Aurich
Bericht: Zentralklinik-Vorbild braucht Millionen-Zuschüsse
Das Agaplesion-Klinikum Schaumburg wird bisweilen mit dem Projekt in Uthwerdum verglichen, auch weil Geschäftsführer Claus Eppmann dort tätig war. Nun kommen aus Südniedersachsen schlechte Neuigkeiten.
Aurich/Schaumburg - Viele Krankenhäuser in Deutschland haben derzeit mit finanziellen Problemen zu kämpfen. Doch aus Ostfriesland geht der Blick bisweilen besonders in den Landkreis Schaumburg. Der Grund: Das Ende 2017 eröffnete Klinikum Schaumburg gilt als mögliches Vorbild für die Zentralklinik, weil es aus dem Zusammenschluss dreier Krankenhäuser entstand – und weil der hiesige Klinik-Chef Claus Eppmann dort einst federführend tätig war.
Doch das neue Krankenhaus auf der grünen Wiese kommt offenbar auch fünf Jahre nach der Eröffnung zumindest finanziell auf keinen grünen Zweig. Laut Berichten der „Schaumburger Nachrichten“ und der „Schaumburger Zeitung“ verhandeln die Geschäftsführer des Agaplesion Evangelisches Klinikum Schaumburg mit dem Landkreis über eine Finanzspritze von acht Millionen Euro bis 2025.
Im Oktober vergangenen Jahres war bekannt geworden, dass das Klinikum Schaumburg 2020 ein Minus von 4,3 Millionen Euro erwirtschaftete. 2018 hatte es noch zwölf Millionen Euro betragen, 2019 dann acht Millionen Euro.
Im Jahr 2021 konnte der Verlust dank einer Drei-Millionen-Euro-Zuwendung von Mehrheitsgesellschafter Agaplesion auf 2,7 Millionen Euro gedrückt werden, heißt es in der „Schaumburger Zeitung“.
Bei Zentralklinik andere Eigentümerverhältnisse
Die dortigen Klinik-Verantwortlichen nannten dafür in einer Pressekonferenz am Donnerstag „Systemfehler“. So sei die Berechnung der Corona-Ausgleichszahlungen für frisch gegründete Klinken „in der Wachstumsphase“ nicht günstig. Ähnliches gelte für Abschlagszahlungen für bestimmte Leistungen.
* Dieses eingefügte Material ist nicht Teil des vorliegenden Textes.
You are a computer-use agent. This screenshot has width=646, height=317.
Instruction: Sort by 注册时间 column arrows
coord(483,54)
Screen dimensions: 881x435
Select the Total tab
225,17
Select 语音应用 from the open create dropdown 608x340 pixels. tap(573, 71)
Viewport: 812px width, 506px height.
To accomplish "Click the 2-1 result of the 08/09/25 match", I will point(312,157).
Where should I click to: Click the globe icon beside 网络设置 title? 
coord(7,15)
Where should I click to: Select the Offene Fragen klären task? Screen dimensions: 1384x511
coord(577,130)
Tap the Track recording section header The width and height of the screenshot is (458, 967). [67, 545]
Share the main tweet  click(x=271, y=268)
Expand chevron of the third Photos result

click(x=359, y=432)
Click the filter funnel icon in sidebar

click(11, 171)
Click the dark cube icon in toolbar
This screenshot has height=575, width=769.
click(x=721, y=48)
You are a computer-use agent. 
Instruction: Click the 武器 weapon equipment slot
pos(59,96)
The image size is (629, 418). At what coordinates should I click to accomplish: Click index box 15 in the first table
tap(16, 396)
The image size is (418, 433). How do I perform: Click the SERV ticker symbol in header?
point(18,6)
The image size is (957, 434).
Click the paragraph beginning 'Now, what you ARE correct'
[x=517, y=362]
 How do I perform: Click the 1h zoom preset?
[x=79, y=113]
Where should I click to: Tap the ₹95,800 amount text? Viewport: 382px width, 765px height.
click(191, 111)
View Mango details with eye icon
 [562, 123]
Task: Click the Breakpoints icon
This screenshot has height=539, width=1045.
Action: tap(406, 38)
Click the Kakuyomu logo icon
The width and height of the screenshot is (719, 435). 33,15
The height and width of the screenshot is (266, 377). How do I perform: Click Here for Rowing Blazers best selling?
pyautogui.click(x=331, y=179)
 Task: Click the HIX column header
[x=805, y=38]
Daher sei die Ausgangslage für das neue Klinikum extrem schwierig, so die Verantwortlichen.Die Eigentumsverhältnisse in Schaumburg sind jedoch komplizierter als bei der geplanten Zentralklinik in Uthwerdum, die jeweils zur Hälfte dem Kreis Aurich und der Stadt Emden gehören soll. Der Agaplesion AG, einer Einrichtung der evangelischen Kirche, gehören 60 Prozent der Anteile, der Stiftung Bethel Bückeburg 30 Prozent und dem Landkreis Schaumburg zehn Prozent.
Zur Übernahme der Verluste ist aber laut „Schaumburger Nachrichten“ allein Mehrheitseigentümerin Agaplesion verpflichtet. Doch eine mögliche Insolvenz, ein Verkauf oder ein sogenannter Notlagentarifvertrag wären laut dem Bericht auch nicht im Interesse des Landkreises Schaumburg. Also könnte dieser finanziell aushelfen.
Auch hiesige Kliniken rechnen mit Anlaufverlust
Die Trägergesellschaft der Kliniken Aurich-Emden-Norden hatte schon im April 2019 auf ON-Anfrage mitgeteilt, dass man die damaligen Zahlen aus Schaumburg nicht kommentieren wolle. Man rechne aber auch für die Zentralklinik in Uthwerdum mit Anlaufverlusten im zweistelligen Millionenbereich in den ersten zwei Betriebsjahren – und erst ab dem dritten Jahr mit schwarzen Zahlen.Anlaufverluste ergäben sich unter anderem durch hohe Umzugskosten sowie Kosten für die Abwicklung der Altgebäude. Auch sei in der Umzugsphase ein höherer Personaleinsatz notwendig. Zudem rechnen die Verantwortlichen damit, dass die Patienten sich zunächst eher abwartend verhalten.
Bereits 2018 hatte die Trägergesellschaft auf ON-Anfrage betont: „Es macht keinen Sinn, mit dem Finger auf andere Häuser zu zeigen, um darin einen Beweis dafür zu sehen, dass eine Zentralklinik in Ostfriesland nicht erfolgreich sein wird.“ Auch die Zentralklinik allein werde den akuten Fachkräftemangel nicht vollständig lösen können. Fest stehe aber, dass die Zentralklinik die Chancen verbessere, das Problem zu lösen.